W3C home > Mailing lists > Public > public-webapi@w3.org > July 2007

Re: [XHR2] overrideMimeType

From: Jonas Sicking <jonas@sicking.cc>
Date: Sat, 28 Jul 2007 23:38:41 -0700
Message-ID: <46AC35F1.7030806@sicking.cc>
To: Maciej Stachowiak <mjs@apple.com>, Web APIs WG <public-webapi@w3.org>

Maciej Stachowiak wrote:
> 
> On Jul 27, 2007, at 12:09 PM, Jonas Sicking wrote:
> 
>>
>> Anne van Kesteren wrote:
>>> I've been looking at overrideMimeType implementations in Gecko and 
>>> WebKit and it seems like they differ a bit. In Gecko it has to be 
>>> invoked before send(), but in WebKit it would work if you invoke it 
>>> just before getting responseXML or responseText. Neither 
>>> implementation seems to do any input checks.
>>> If you have any opinion on how it should be specified I suppose now 
>>> would be the time to air your thoughts.
>>
>> Of course I prefer the mozilla way :)
>>
>> It does seem fairly complicated to allow it to be set after the 
>> download is finished though. You do have the stream stored in 
>> .reponseBody, but at that point all encoding information has been 
>> lost. For HTML parsing (which I hope the spec will support in the 
>> future) there are a pile of rules used to guess the encoding, all of 
>> which would be useful to use, but can't be used if all you have access 
>> to is the unencoded responseBody.
> 
> Why would the encoding information be lost? The only sources of encoding 
> info are the responseText itself and http headers, both of which the 
> XMLHttpResponse needs to provide anyway.

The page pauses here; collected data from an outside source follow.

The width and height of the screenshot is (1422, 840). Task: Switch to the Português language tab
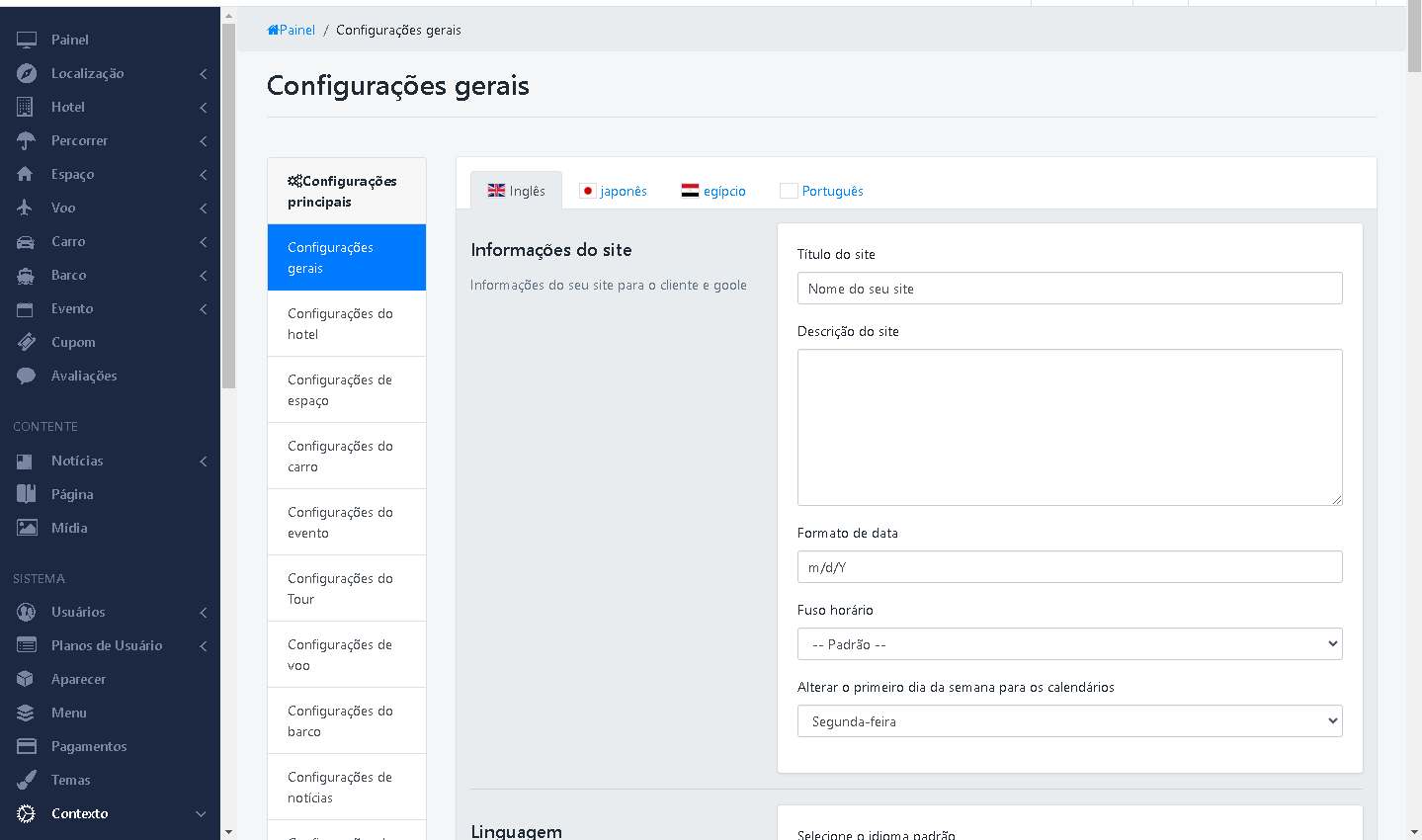coord(822,191)
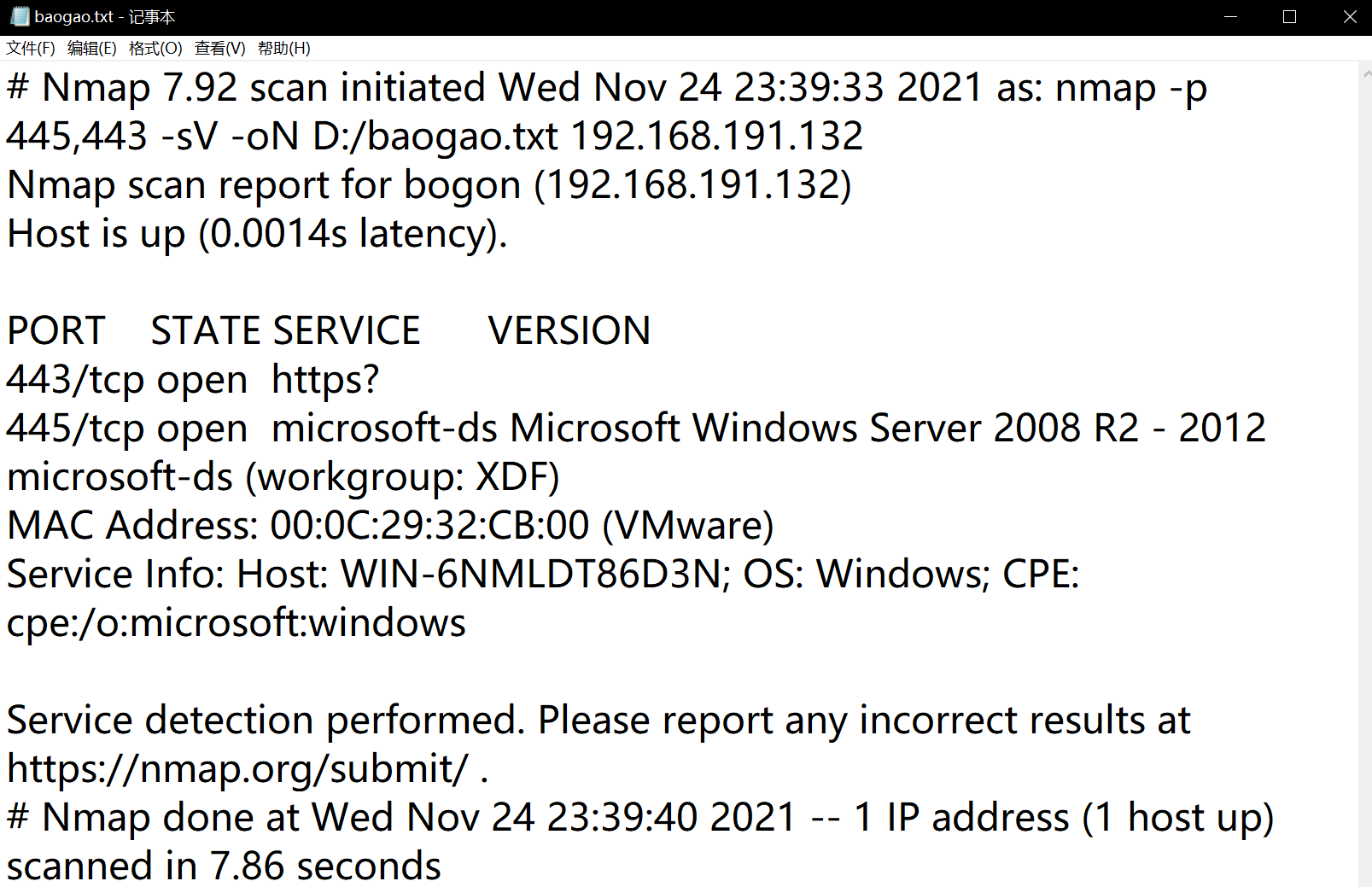Screen dimensions: 1372x887
Task: Open the 查看(V) menu
Action: (x=220, y=49)
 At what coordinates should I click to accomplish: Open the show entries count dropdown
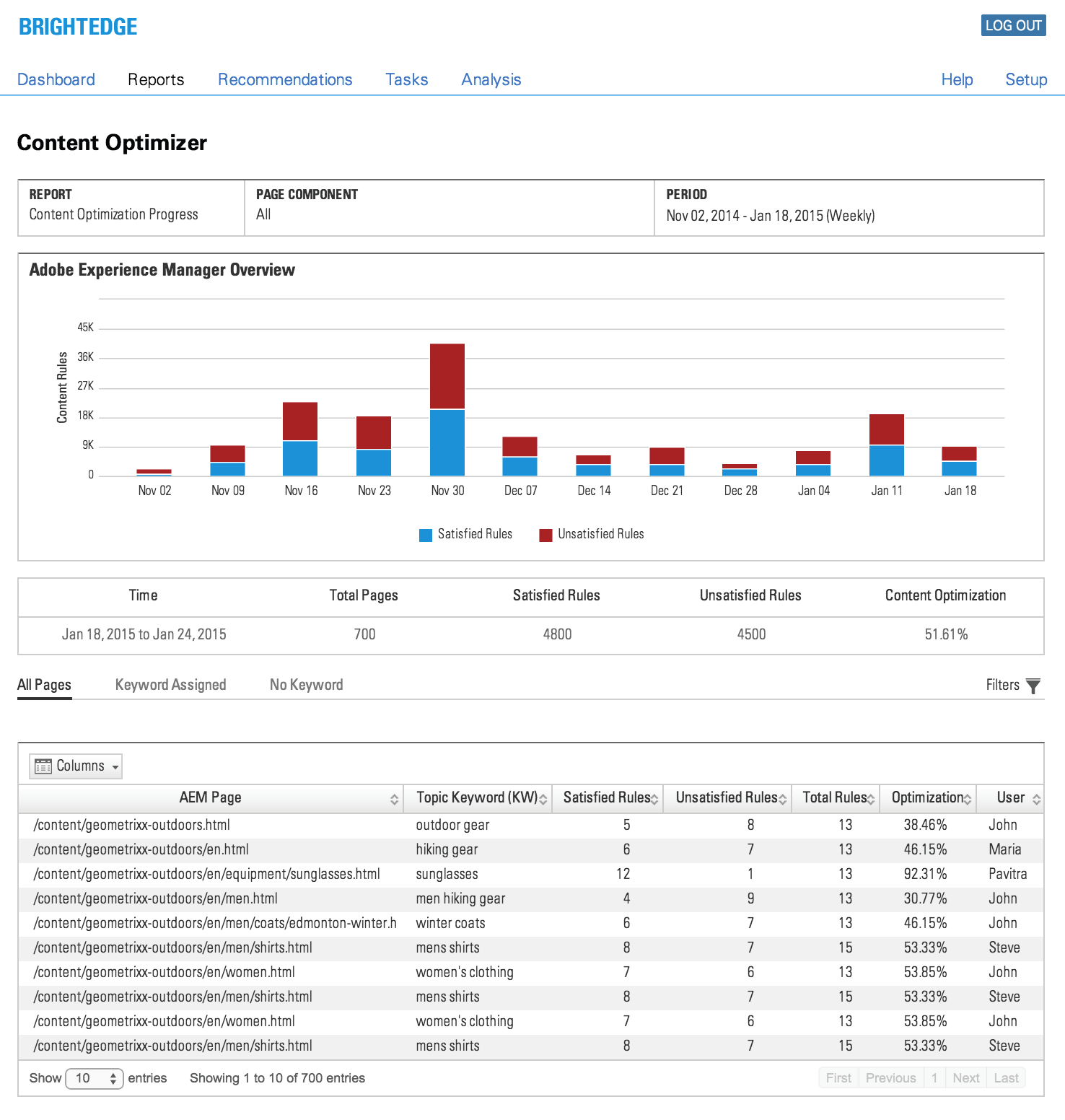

ResponseText is not the raw byte stream gotten off the wire, it is 
already decoded into utf16 using whatever algorithm we define for 
determining the encoding. HTML decoding is a lot more complicated since 
you have to first guess an encoding, then start to parse the document, 
but if you find a

<meta http-equiv="Content-Type" content="text/html; charset=?">

Where charset is different from what you guessed, you have to restart 
from the beginning using the charset defined in the meta tag.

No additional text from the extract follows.